Komunitas yang sudah ada saat ini adalah Mancing Mania dan Kicau Mania yang rutin kumpul dan lomba. Mudah2an saran dan pengalamannya bisa membantu. :Eek2: 

Terima kasih,

----------


## sgotama

hehehehe...
Om Iwan ternyata suka bagi2 hibah...hehehe...
ayo om Iwan bantu galang penggemar Koi....sudah ada website buat koi lover di Borneo om sebernarnya...ya cuman itu, kayaknya sepi peminat...
ayo mana lagi anggota Koi's dari Kaltim???

----------


## rvidella

bagusnya adain pameran om di pusat keramaian nah dari situ mungkin akan berdatangan penghobbist

hal ini pernah dilakukan di cirebon oleh pak awwal dan juga di probolinggo oleh pak achmad teja utama

----------


## showa

Om Iwan.................


sepertinya memang perlu semacam obrol obrol ya sekedar obrol pagi..........atau obrol sore sambil liat liat ikan koi...........
tdk perlu muluk muluk.................

sering sering aja obrol obrol soal ikan koi atau kolam atau teman teman koi........
jika pertemuan itu mengalir apa adanya tampa ada unsur apa apa............sekedar silaturahim diantara kawan sehobi biasanya di selingan obrol pasti akan ada yg memberikan usul.........
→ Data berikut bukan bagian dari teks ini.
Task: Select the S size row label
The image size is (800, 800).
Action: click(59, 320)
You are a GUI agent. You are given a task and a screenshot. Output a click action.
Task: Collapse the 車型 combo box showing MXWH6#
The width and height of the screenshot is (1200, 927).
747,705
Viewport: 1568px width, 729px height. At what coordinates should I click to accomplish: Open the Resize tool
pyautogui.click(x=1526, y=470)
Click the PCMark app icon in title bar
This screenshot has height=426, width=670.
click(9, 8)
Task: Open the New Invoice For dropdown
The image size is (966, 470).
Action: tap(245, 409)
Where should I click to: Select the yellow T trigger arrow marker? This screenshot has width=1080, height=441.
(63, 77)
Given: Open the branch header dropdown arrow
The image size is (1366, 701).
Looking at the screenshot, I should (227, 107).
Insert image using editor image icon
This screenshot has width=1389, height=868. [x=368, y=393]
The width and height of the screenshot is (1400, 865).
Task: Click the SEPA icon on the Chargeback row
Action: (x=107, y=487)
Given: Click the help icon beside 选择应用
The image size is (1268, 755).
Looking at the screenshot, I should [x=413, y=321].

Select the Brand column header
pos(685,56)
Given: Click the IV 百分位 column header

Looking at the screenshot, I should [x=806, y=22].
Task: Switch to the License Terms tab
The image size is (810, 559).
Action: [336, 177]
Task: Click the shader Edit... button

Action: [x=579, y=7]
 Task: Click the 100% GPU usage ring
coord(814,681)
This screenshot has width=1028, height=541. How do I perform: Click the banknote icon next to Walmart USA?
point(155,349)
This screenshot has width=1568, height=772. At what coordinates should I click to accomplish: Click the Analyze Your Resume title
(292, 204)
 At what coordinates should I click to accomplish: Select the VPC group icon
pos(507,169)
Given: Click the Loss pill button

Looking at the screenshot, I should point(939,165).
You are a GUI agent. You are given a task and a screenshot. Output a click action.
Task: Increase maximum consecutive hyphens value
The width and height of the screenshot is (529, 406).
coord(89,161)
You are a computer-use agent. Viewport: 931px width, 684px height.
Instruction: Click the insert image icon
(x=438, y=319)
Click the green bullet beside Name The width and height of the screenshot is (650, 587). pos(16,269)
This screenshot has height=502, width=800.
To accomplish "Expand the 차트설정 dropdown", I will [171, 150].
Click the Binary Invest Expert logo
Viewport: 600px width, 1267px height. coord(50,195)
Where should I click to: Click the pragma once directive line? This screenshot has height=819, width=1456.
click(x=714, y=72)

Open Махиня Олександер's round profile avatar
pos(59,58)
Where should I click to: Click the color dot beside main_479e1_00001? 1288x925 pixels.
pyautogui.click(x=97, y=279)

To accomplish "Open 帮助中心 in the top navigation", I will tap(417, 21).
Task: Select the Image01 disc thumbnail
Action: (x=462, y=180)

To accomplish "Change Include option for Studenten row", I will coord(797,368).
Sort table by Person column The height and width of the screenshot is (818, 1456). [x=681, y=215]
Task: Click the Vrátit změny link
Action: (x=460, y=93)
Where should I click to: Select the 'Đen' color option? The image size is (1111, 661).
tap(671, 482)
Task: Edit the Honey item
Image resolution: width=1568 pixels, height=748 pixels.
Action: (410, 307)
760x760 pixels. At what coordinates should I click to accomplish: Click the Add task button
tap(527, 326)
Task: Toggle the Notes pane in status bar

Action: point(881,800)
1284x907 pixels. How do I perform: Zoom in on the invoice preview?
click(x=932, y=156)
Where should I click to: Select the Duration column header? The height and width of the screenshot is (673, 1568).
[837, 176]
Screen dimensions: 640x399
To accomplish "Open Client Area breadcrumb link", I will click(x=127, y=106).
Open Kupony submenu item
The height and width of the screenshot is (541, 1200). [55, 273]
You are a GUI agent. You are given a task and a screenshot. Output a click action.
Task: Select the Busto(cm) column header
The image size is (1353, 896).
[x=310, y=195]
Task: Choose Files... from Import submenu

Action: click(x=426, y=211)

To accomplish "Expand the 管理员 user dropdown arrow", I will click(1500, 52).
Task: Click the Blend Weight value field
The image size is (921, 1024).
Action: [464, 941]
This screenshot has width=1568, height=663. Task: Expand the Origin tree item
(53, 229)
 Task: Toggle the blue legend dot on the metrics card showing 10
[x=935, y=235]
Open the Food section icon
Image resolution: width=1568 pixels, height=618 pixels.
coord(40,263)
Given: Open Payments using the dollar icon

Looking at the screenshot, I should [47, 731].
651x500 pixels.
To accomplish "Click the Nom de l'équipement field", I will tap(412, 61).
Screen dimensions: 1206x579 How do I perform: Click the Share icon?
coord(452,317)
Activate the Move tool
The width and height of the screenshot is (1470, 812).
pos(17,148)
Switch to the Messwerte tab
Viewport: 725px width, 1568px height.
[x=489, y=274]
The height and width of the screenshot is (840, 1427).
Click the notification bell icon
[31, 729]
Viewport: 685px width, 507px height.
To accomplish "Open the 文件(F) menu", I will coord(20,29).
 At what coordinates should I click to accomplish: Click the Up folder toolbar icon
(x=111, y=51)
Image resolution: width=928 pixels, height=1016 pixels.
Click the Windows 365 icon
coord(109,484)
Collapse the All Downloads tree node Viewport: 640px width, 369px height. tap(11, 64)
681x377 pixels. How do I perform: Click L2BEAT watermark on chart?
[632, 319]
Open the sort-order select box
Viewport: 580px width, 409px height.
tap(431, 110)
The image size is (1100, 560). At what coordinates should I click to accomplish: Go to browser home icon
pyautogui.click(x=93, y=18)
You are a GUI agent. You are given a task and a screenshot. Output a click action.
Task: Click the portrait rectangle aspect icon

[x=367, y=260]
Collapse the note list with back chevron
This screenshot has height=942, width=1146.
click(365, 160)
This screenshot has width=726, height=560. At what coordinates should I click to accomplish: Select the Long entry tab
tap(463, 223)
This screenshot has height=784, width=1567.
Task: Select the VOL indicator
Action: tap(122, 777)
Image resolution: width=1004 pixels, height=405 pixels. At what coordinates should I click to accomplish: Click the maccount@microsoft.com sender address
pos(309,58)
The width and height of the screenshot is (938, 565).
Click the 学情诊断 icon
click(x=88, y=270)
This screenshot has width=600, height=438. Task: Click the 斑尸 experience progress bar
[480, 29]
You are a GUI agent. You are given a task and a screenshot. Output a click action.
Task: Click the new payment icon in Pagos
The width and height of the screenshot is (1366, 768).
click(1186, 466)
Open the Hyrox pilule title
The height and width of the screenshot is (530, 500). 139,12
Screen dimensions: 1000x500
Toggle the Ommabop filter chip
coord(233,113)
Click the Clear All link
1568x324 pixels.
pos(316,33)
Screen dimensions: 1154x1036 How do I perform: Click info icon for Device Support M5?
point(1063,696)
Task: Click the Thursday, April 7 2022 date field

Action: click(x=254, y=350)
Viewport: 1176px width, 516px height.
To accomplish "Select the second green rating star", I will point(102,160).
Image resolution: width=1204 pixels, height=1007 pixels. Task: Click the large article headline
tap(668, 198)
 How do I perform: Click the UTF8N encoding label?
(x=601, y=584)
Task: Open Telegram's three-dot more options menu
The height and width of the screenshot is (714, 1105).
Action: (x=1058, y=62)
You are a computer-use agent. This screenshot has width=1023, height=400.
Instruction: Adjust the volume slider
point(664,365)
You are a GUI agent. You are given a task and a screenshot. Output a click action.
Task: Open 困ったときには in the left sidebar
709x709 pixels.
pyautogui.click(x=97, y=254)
sementara usul itu di tampung dulu aja sambil menjajaki sampai sejauh mana kawan kawan tadi memang mau bersilaturahim......
lambat laun jika sudah terasa nyaman biasanya ............

apapun dapat terwujud dgn baik.......

sesuatu yg baik biasanya akan terjawab dgn baik om,.............dan biasanya lebih solid karena didasari rasa pertemanan dan keinginan utk bergaul mencari teman bukan utk mencari peluang.

sendiri, berdua atau berlebih orang bukan halangan utk menjalin tali silaturahim,........dan membentuk suatu ikatan apapun itu namanya........yg terpenting adalah kawan kawan tadi datang dgn hati yg gembira dan suka serta tulus.........

percayalah ini sangat penting jika saja pada suatu saat mendapat terpaan angin maka pondasi silaturahim ini akan terjaga dgn baik karena didasari pergaulan bukan hal yg lain.

saya percaya pasti akan terwujud om, pelan tapi pasti...............

mari kawan kawan di bontang dan sekitarnya panggilan silaturahim telah di kumandangkan silahkan hadir menikmati begitu nikmatnya kebersamaan itu.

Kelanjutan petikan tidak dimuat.